**WORK TO BE COMPLETED:** Locate the line containing "This screenshot has height=622, width=786." in the material below. Copy that line and all following lines through the end exactly, omitting any pictures.

**EXCERPTED RECORDS:**
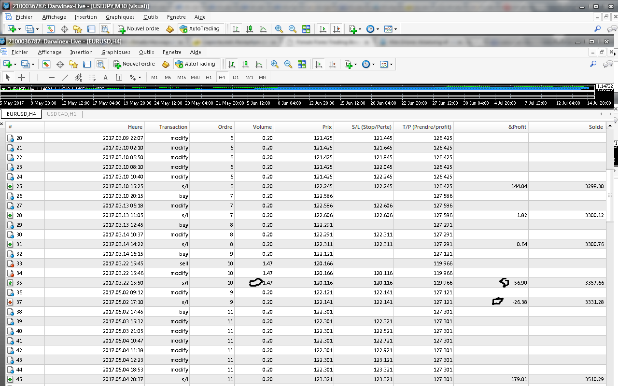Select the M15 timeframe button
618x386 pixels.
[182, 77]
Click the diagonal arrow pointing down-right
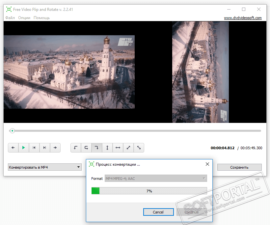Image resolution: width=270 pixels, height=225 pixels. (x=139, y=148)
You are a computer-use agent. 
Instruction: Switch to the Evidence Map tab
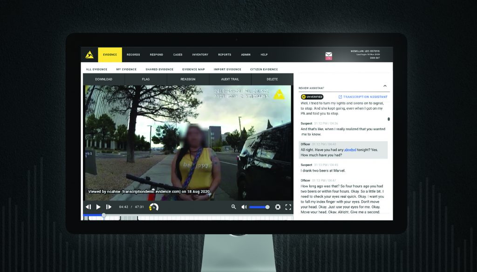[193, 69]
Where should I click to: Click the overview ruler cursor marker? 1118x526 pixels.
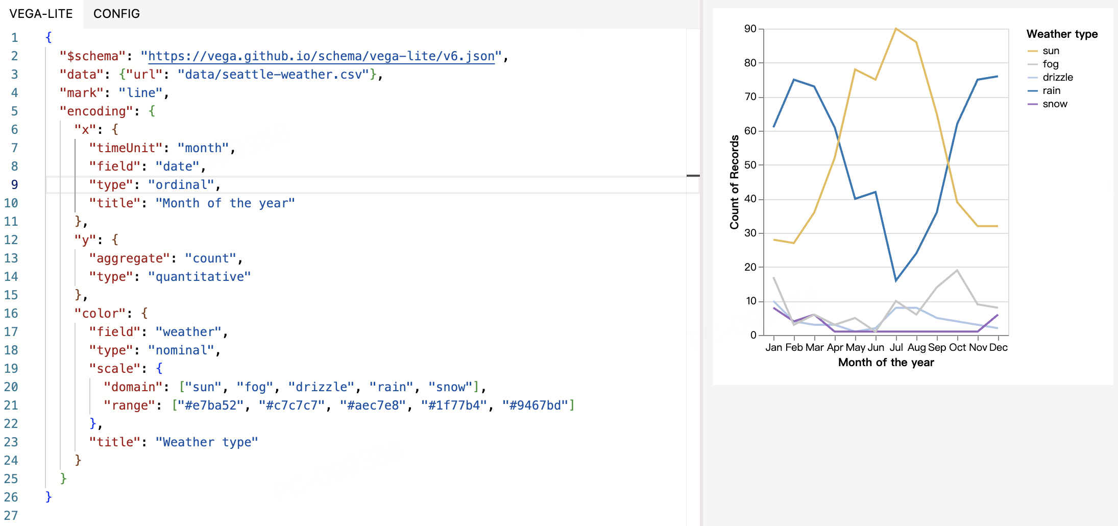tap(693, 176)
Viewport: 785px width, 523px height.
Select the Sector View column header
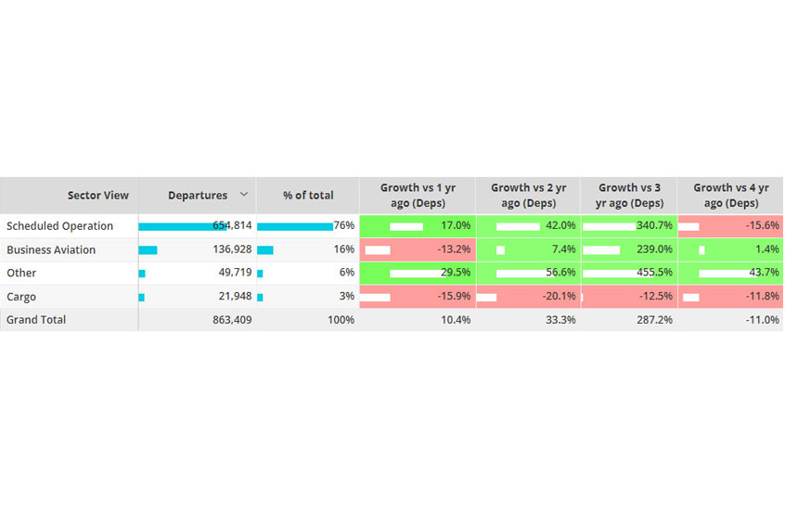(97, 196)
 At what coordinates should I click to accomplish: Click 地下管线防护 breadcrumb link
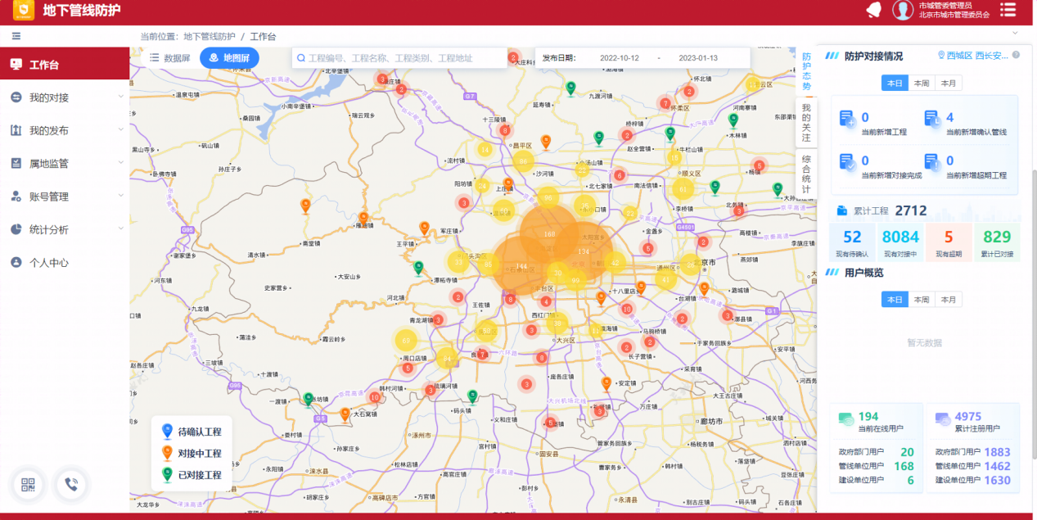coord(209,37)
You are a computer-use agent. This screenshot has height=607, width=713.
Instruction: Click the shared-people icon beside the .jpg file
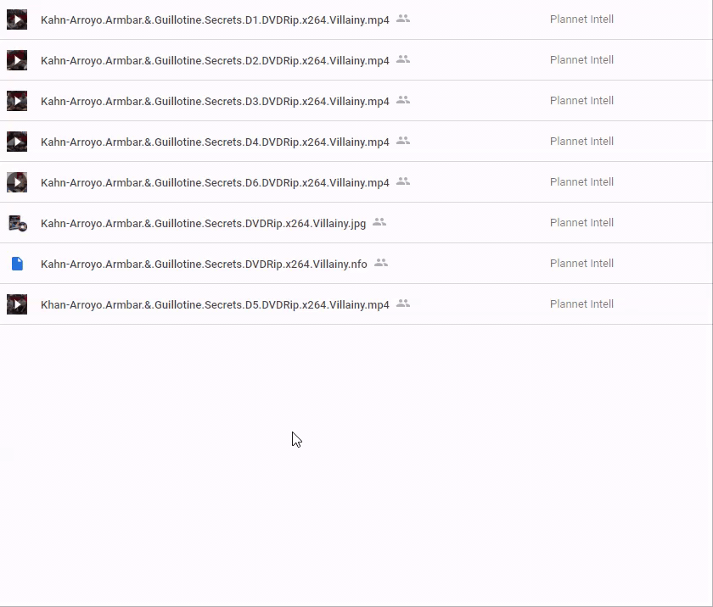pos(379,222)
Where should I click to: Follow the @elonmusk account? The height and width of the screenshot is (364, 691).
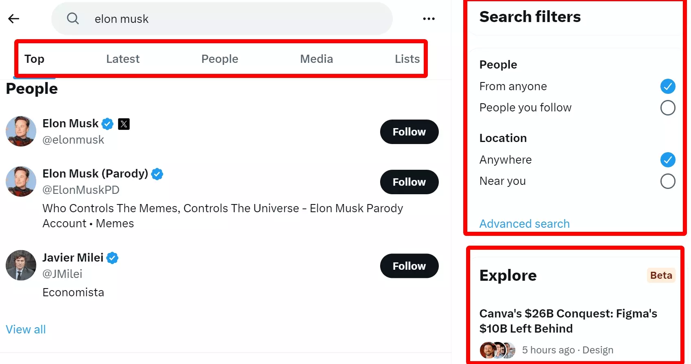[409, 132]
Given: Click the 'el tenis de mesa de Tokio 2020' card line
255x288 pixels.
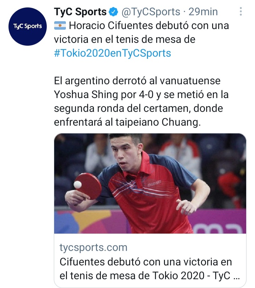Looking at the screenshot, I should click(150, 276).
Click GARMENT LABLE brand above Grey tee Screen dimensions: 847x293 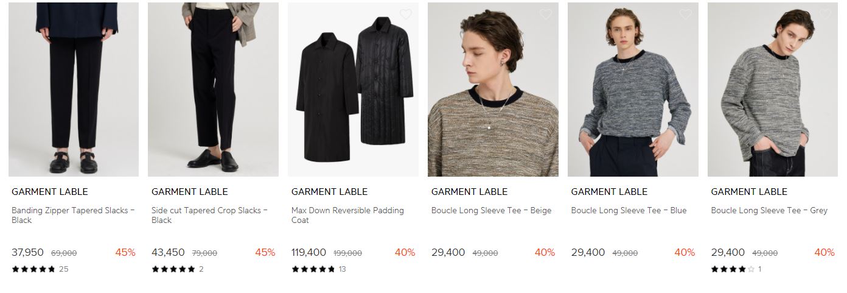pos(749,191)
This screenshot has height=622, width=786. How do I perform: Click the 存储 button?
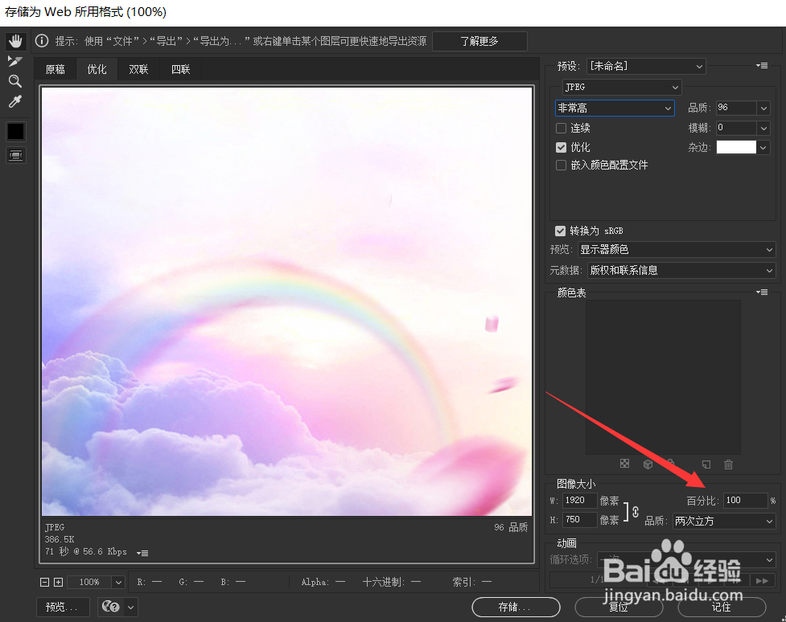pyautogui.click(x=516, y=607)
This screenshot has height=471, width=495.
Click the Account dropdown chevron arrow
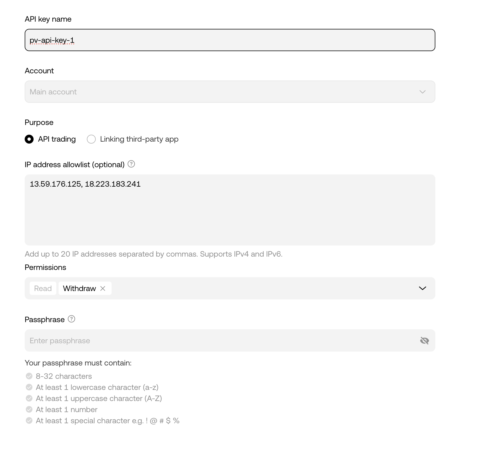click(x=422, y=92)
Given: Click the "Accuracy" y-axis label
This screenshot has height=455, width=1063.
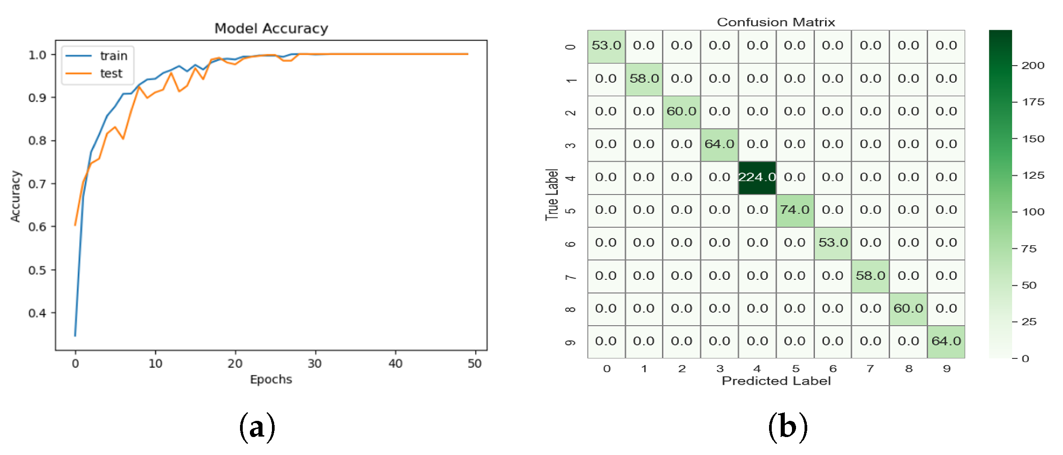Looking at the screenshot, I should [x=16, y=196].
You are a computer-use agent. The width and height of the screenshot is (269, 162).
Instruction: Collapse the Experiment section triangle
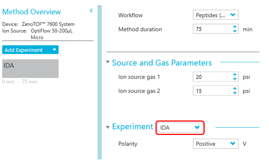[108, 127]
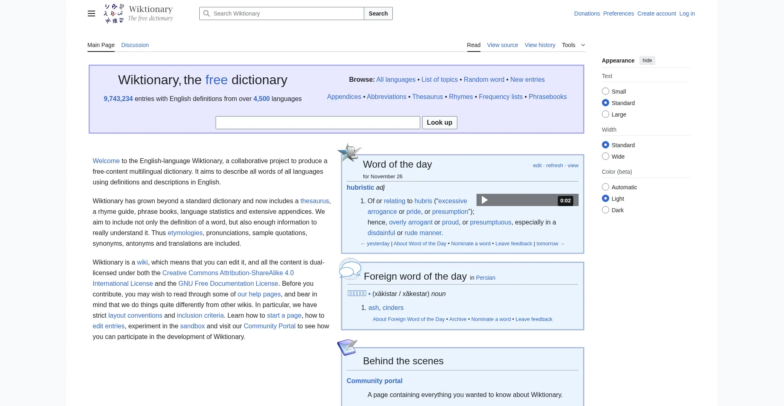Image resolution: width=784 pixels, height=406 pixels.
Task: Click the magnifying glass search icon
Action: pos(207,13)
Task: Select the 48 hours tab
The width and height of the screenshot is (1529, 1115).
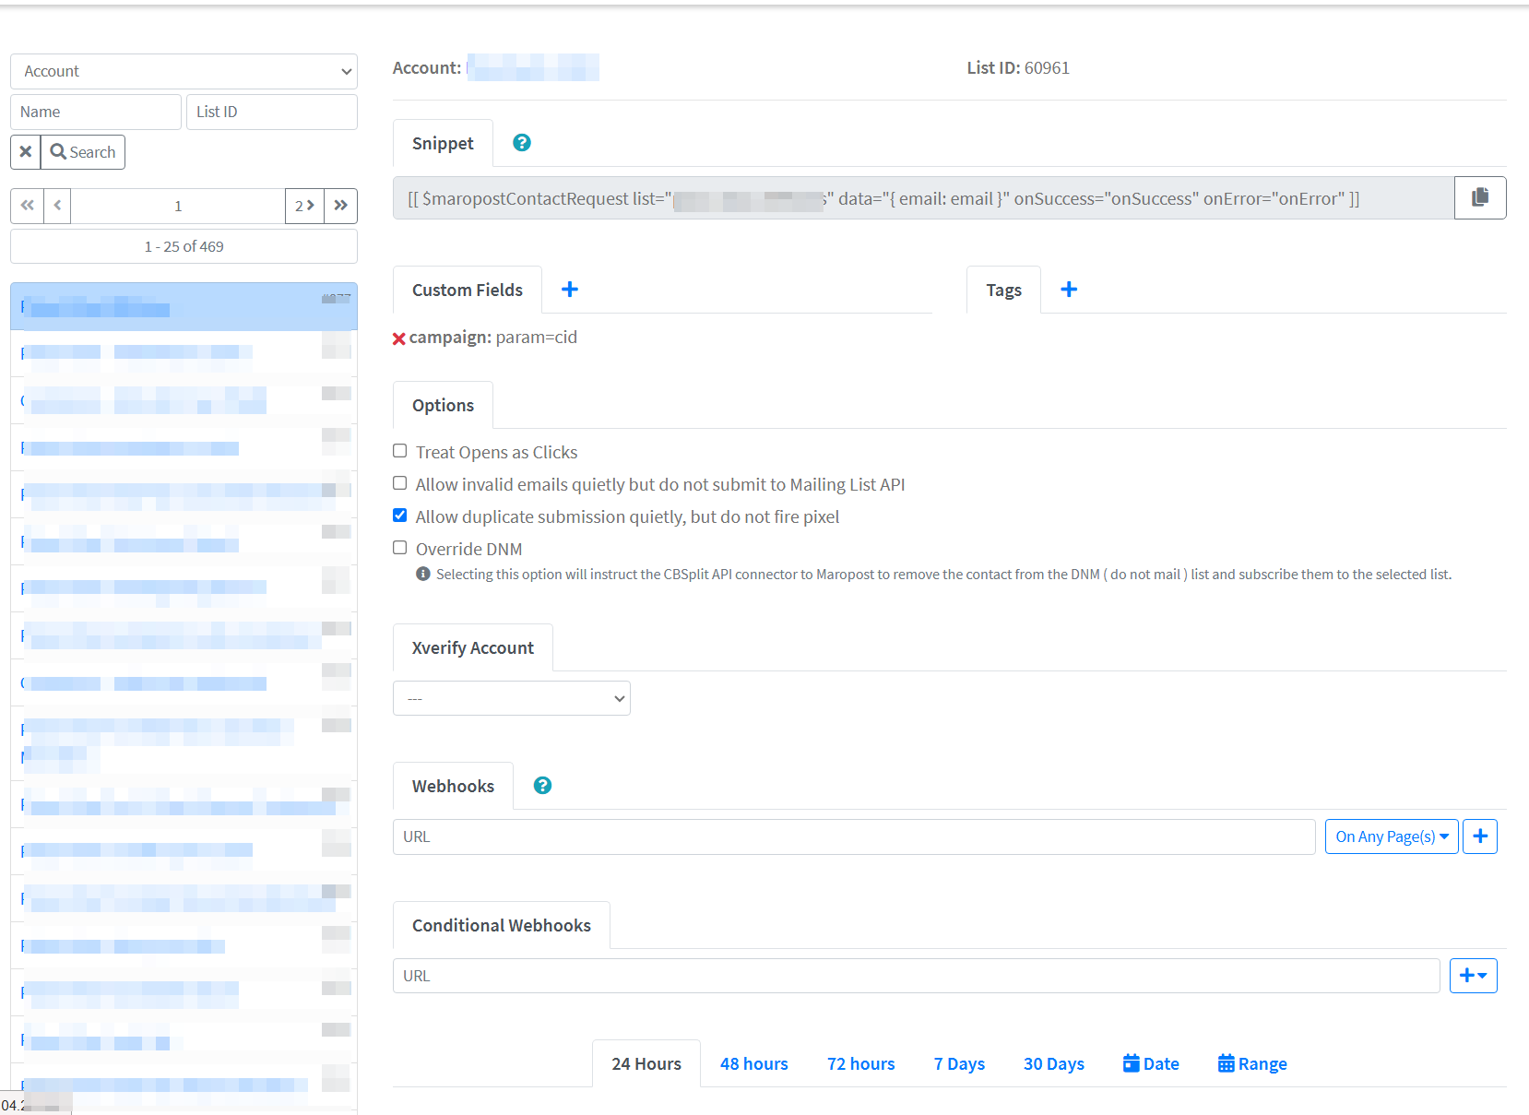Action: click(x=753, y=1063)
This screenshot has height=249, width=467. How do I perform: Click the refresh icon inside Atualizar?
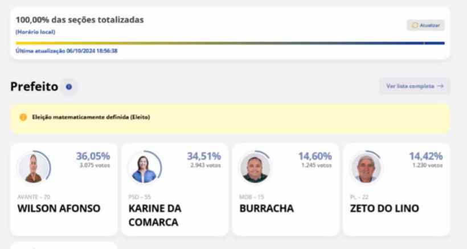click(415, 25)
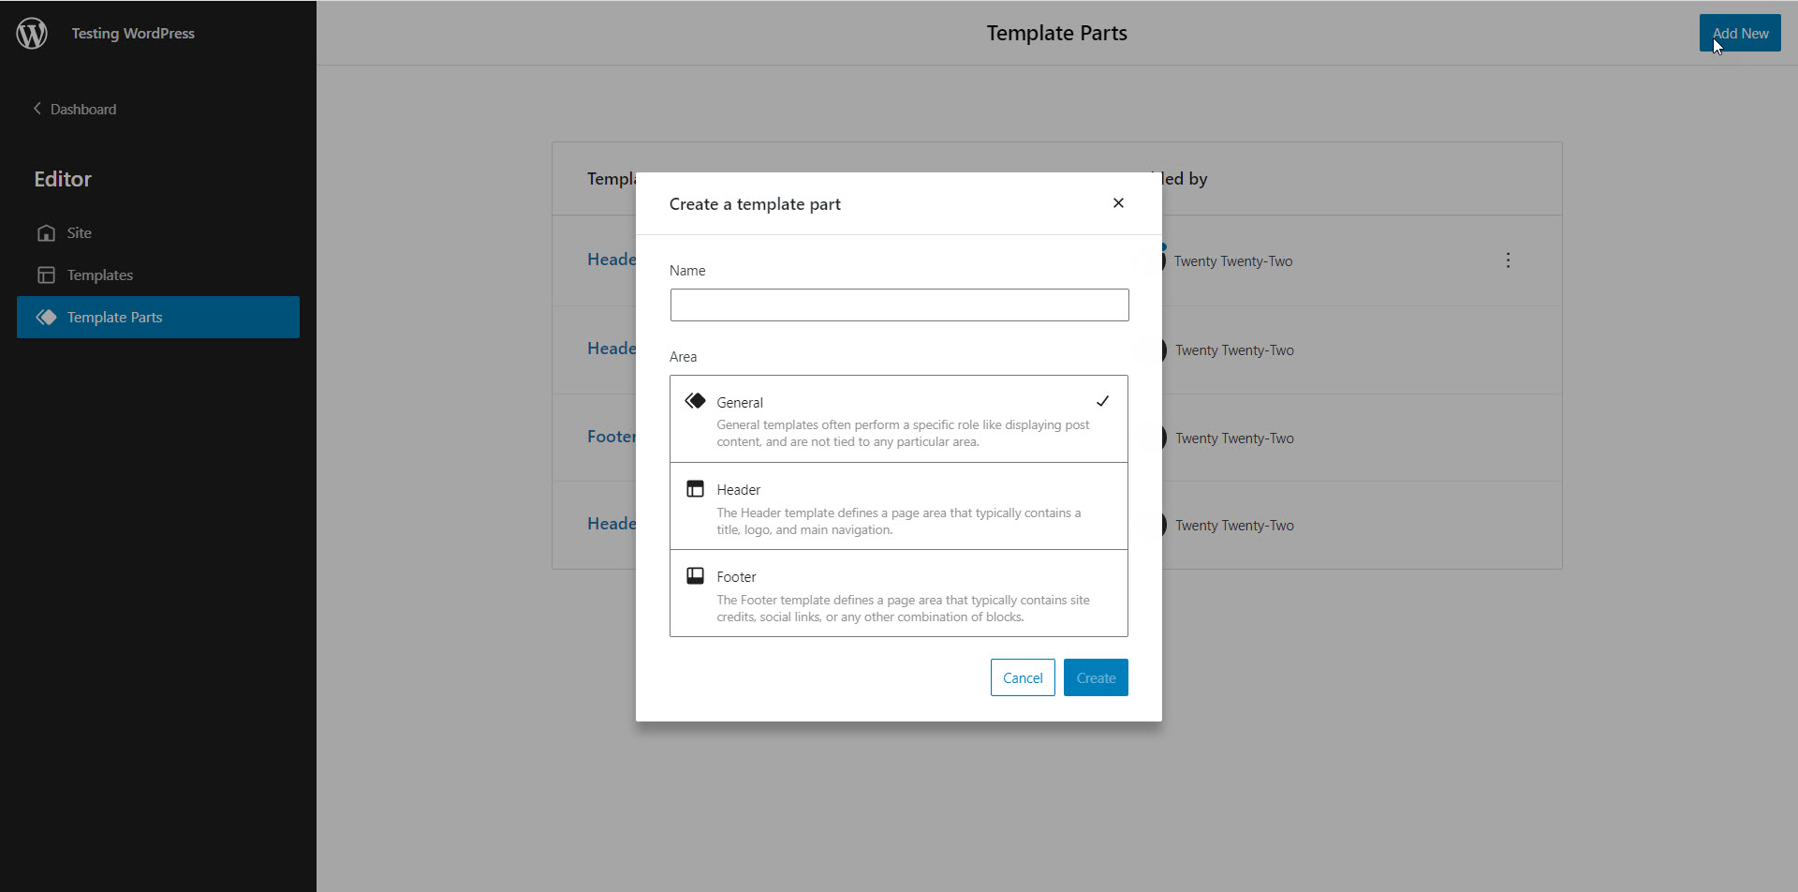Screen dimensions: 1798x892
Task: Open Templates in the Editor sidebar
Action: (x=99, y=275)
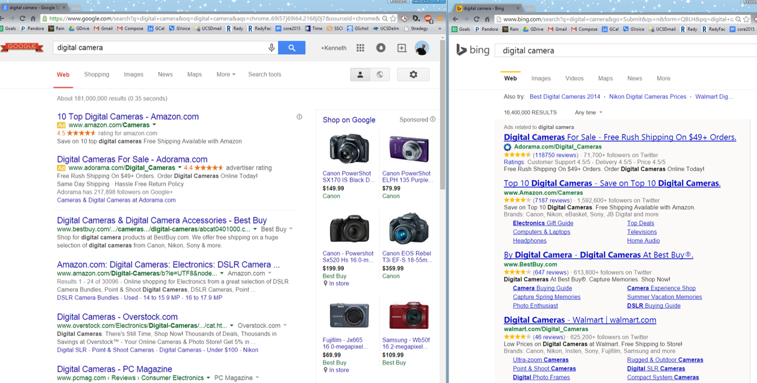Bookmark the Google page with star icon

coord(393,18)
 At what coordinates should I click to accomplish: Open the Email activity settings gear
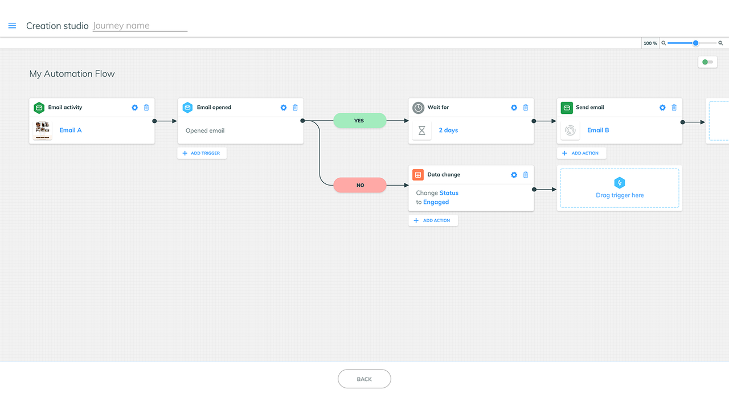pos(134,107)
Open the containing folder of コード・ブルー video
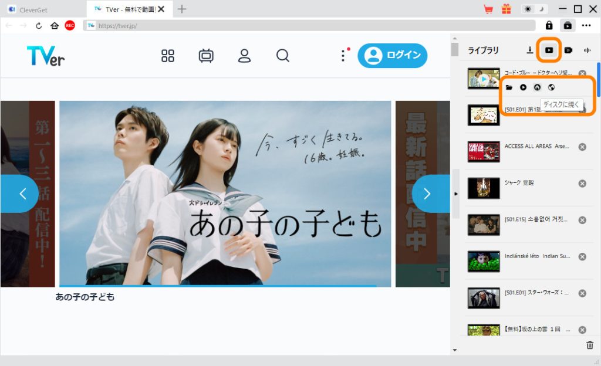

**YOUR RESPONSE:**
This screenshot has height=622, width=786. How do I perform: Click the 存储 button?
pyautogui.click(x=516, y=607)
This screenshot has height=471, width=495.
Click the Account dropdown chevron arrow
click(x=422, y=92)
Given: Click the "Accuracy" y-axis label
This screenshot has height=455, width=1063.
Looking at the screenshot, I should [x=16, y=196].
You are a computer-use agent. The width and height of the screenshot is (269, 162).
Instruction: Collapse the Experiment section triangle
[108, 127]
Image resolution: width=784 pixels, height=406 pixels.
Task: Click the magnifying glass search icon
Action: pos(207,13)
Task: Select the 48 hours tab
The width and height of the screenshot is (1529, 1115).
Action: click(x=753, y=1063)
This screenshot has height=249, width=467. How do I perform: Click the refresh icon inside Atualizar?
click(415, 25)
Screen dimensions: 1798x892
Task: Open Templates in the Editor sidebar
Action: (x=99, y=275)
Bookmark the Google page with star icon

coord(393,18)
 At what coordinates should I click to accomplish: Open the Email activity settings gear
pos(134,107)
Open the containing folder of コード・ブルー video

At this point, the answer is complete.